She found the rusty handle of a bell amongst the creeper-leaves, and pulled it. A cracked metallic tinkle answered her, but no one came; only a faint sound as of someone pacing to and fro. Then in the street beyond the outer gate a coster began calling to the sky, and in the music of his prayers the sound was lost. The young man with a beard, resembling an artist, came down the path.
“Perhaps you could tell me, sir, if my son is out?”
“I’ve not seen him go out; and I’ve been painting here all the morning.”

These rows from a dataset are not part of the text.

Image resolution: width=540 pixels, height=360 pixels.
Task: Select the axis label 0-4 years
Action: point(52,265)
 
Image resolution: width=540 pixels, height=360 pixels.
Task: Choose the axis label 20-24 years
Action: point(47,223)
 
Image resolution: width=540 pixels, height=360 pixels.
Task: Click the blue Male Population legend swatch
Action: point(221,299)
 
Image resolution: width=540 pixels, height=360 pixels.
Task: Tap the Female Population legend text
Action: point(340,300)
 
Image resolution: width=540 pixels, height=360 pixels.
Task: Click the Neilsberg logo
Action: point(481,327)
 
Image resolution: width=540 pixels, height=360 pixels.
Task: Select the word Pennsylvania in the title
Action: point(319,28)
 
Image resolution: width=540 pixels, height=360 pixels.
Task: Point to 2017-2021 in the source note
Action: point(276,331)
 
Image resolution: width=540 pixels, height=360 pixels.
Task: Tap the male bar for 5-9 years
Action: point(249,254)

Mrs. Pendyce looked with wonder at an easel which stood outside another door a little further on. It seemed to her strange that her son should live in such a place.
“Shall I knock for you?” said the artist. “All these knockers are stiff.”

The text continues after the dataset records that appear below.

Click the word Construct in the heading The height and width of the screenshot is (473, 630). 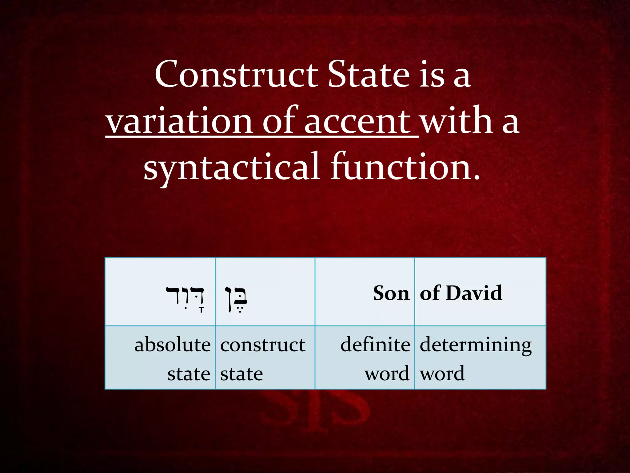tap(236, 74)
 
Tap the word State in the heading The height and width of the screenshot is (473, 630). tap(369, 74)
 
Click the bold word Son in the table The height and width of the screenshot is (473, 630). tap(391, 293)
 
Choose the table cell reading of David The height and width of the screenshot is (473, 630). tap(461, 293)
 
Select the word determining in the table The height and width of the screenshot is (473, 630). tap(476, 345)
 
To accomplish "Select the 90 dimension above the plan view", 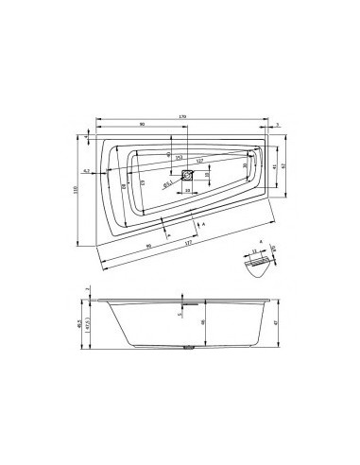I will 142,125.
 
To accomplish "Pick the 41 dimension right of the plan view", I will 274,167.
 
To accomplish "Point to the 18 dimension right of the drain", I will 207,175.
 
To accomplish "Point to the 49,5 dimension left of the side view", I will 79,323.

“If you would be so kind!”
The artist knocked.
“He must be in,” he said. “I haven’t taken my eyes off his door, because I’ve been painting it.”
Mrs. Pendyce gazed at the door.
“I can’t get it,” said the artist. “It’s worrying me to death.”
Mrs. Pendyce looked at him doubtfully.
“Has he no servant?” she said.
“Oh no,” said the artist; “it’s a studio. The light’s all wrong. I wonder if you would mind standing just as you are for one second; it would help me a lot!”
He moved back and curved his hand over his eyes, and through Mrs. Pendyce there passed a shiver.
‘Why doesn’t George open the door?’ she thought. ’What—what is this man doing?’
The artist dropped his hand.
“Thanks so much!” he said. “I’ll knock again. There! that would raise the dead!”
And he laughed.
An unreasoning terror seized on Mrs. Pendyce.
“Oh,” she stammered, “I must get in—I must get in!”
She took the knocker herself, and fluttered it against the door.
“You see,” said the artist, “they’re all alike; these knockers are as stiff’ as pokers.”
He again curved his hand over his eyes. Mrs. Pendyce leaned against the door; her knees were trembling violently.
‘What is happening?’ she thought. ’Perhaps he’s only asleep, perhaps——Oh God!’
She beat the knocker with all her force. The door yielded, and in the space stood George. Choking back a sob, Mrs. Pendyce went in. He banged the door behind her.
For a full minute she did not speak, possessed still by that strange terror and by a sort of shame. She did not even look at her son, but cast timid glances round his room. She saw a gallery at the far end, and a conical roof half made of glass. She saw curtains hanging all the gallery length, a table with tea-things and decanters, a round iron stove, rugs on the floor, and a large full-length mirror in the centre of the wall. A silver cup of flowers was reflected in that mirror. Mrs. Pendyce saw that they were dead, and the sense of their vague and nauseating odour was her first definite sensation.